There was a long silence. ‘Well,’ Doctor Billetottes said, ‘I must say that’s a surprise. I’d have given him another ten to fifteen years. Last time I saw him he seemed fit enough.’

‘Well, he’s not now. What did you see him about?’

‘His feet. They were flat. So flat they were curling up at the ends. He took to sitting down a lot.’

Darcy seemed to have found their man. ‘I expect he developed good sitting bones instead,’ he said.

Doctor Billetottes laughed. ‘He didn’t just sit down for the sake of sitting down. He played cards. He loved cards.’

‘Who did he play with?’

‘God knows. Neighbours, I suppose. Women. He liked women.’

‘How do you know?’

‘Things he said. He said he was here to see a woman. That was why he was staying at the Hôtel Central. He’d done it before, he said. I got the impression that he’d been in the habit of following them about. What happened to him? Heart attack? I wouldn’t have expected it. He had a heart like a trip hammer.’

‘It wasn’t his heart,’ Darcy said. ‘At least, only in so far as it stopped. He was found dead on the motorway.’

‘What was he doing there? He didn’t drive.’

‘He wasn’t driving. He seems to have been drunk and staggering about and was hit by a car.’

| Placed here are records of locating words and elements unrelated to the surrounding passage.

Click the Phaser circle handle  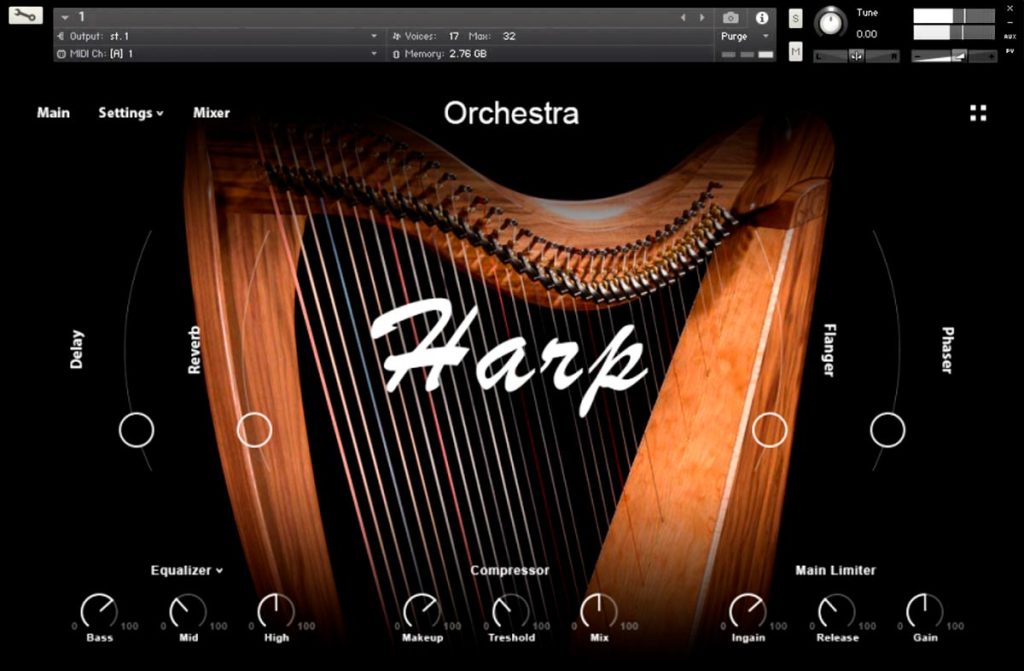coord(888,430)
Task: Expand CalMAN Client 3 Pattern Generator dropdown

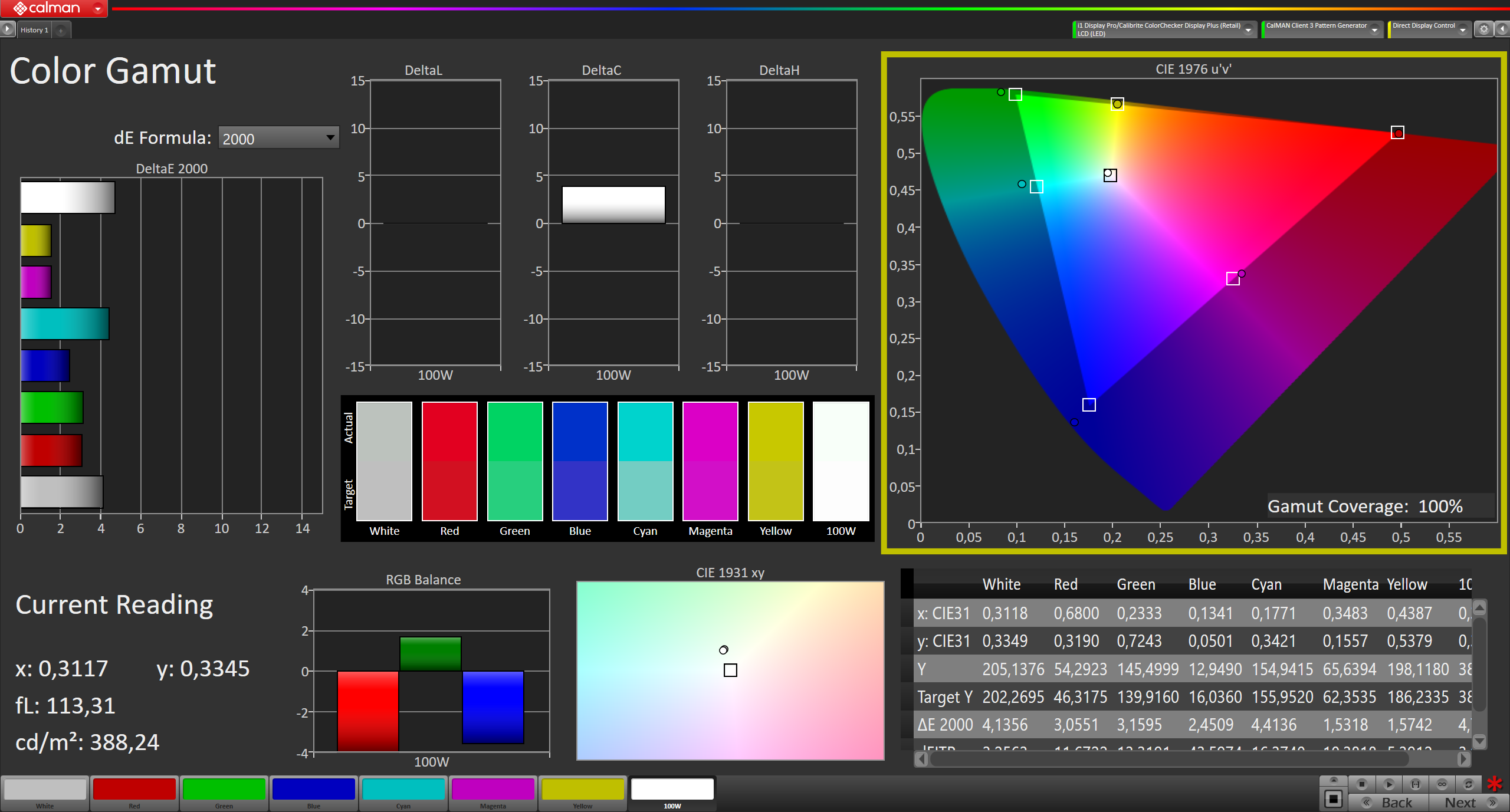Action: (x=1374, y=29)
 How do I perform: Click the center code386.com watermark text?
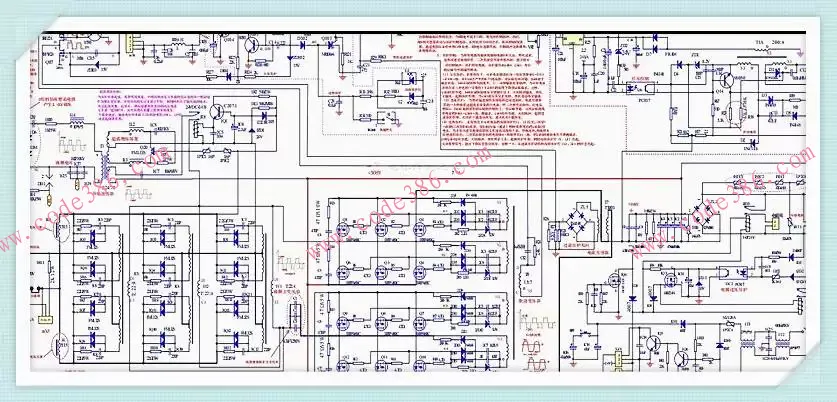tap(398, 201)
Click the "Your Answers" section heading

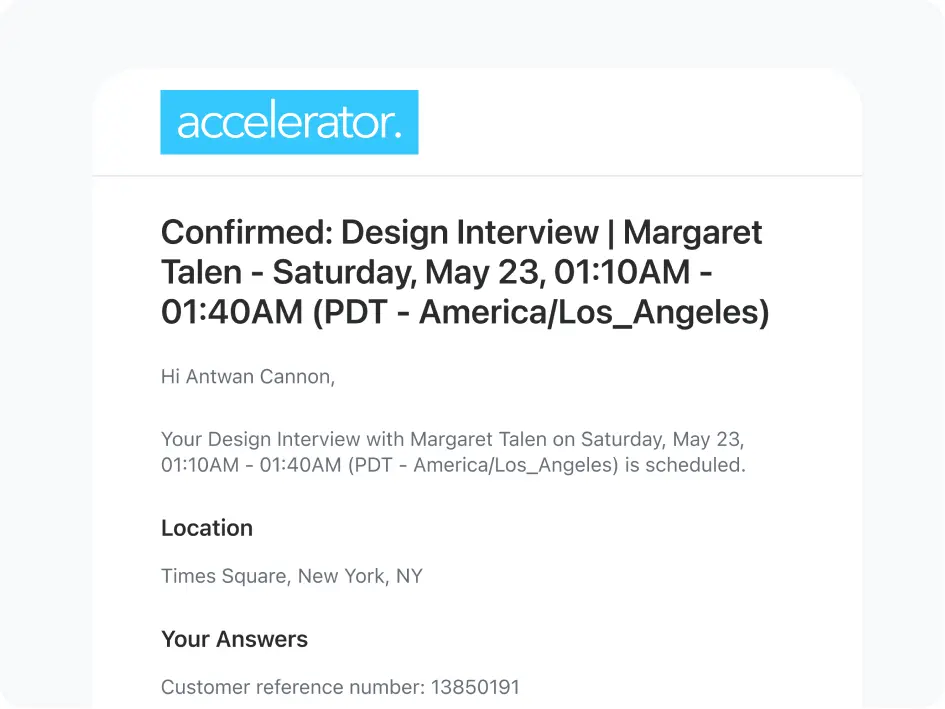(x=234, y=639)

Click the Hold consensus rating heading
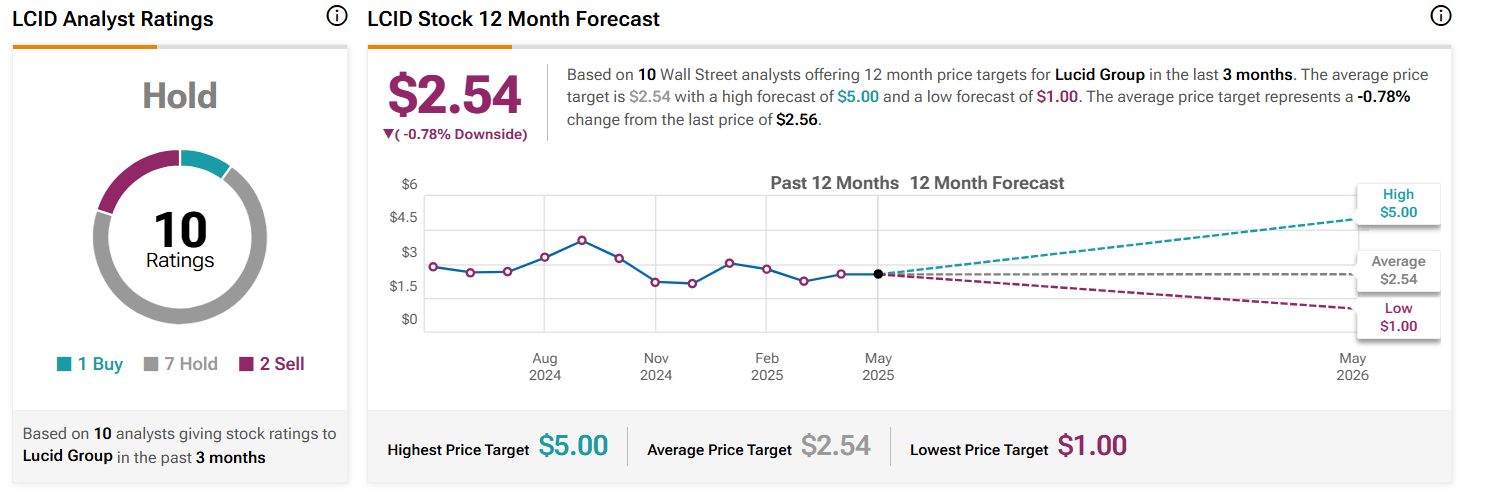(x=180, y=96)
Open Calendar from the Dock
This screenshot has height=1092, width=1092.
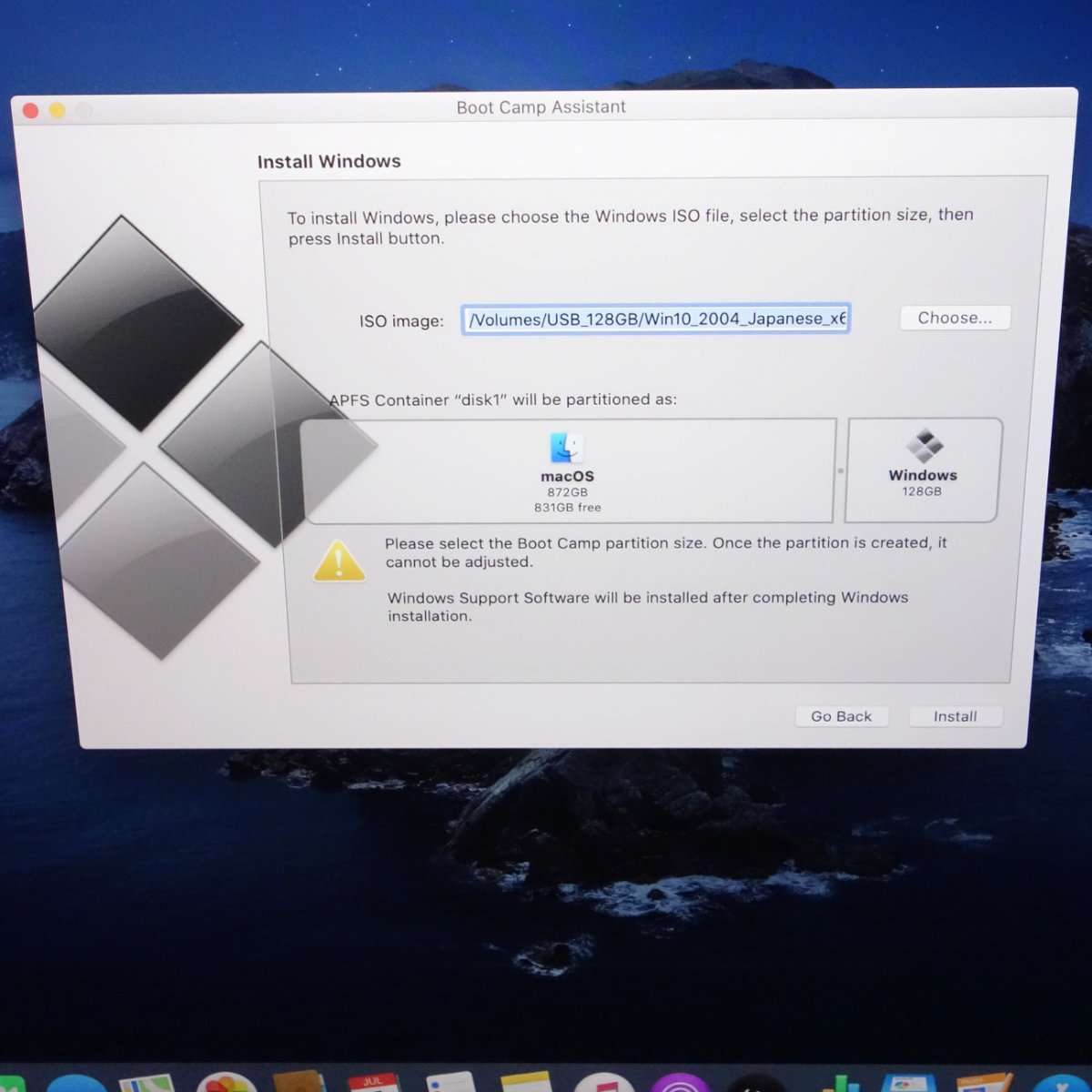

‘It doesn’t sound like him. Sure you’ve got the right man?’

‘Appendicitis scar? Kidney operation scar left side?’

‘That’s him, all right.’

‘Did he suffer from depression?’

Mon Dieu, no! Why?’

‘I wondered if getting himself hit by a car was a new way of doing himself in, and whether the whisky he’d drunk was to help him screw up his courage. After all there were lots of scars on his wrists as if he’d tried to open veins.’

Doctor Billetottes laughed again. ‘They weren’t suicide attempts. They were accidents. I asked him about them. He told me he once had a property in the hills. Lots of trees along one border. He felt they needed lopping to let in some light and decided to do it himself. But he wasn’t very good at it and a bow saw’s not an easy thing to handle when you’re up a ladder. It’s a wonder he didn’t cut his hand off.’

‘Did he hit the bottle much?’

‘He liked a few drinks. Who doesn’t? But I don’t think he overdid it.’

‘He seems to have done this time,’ Darcy said.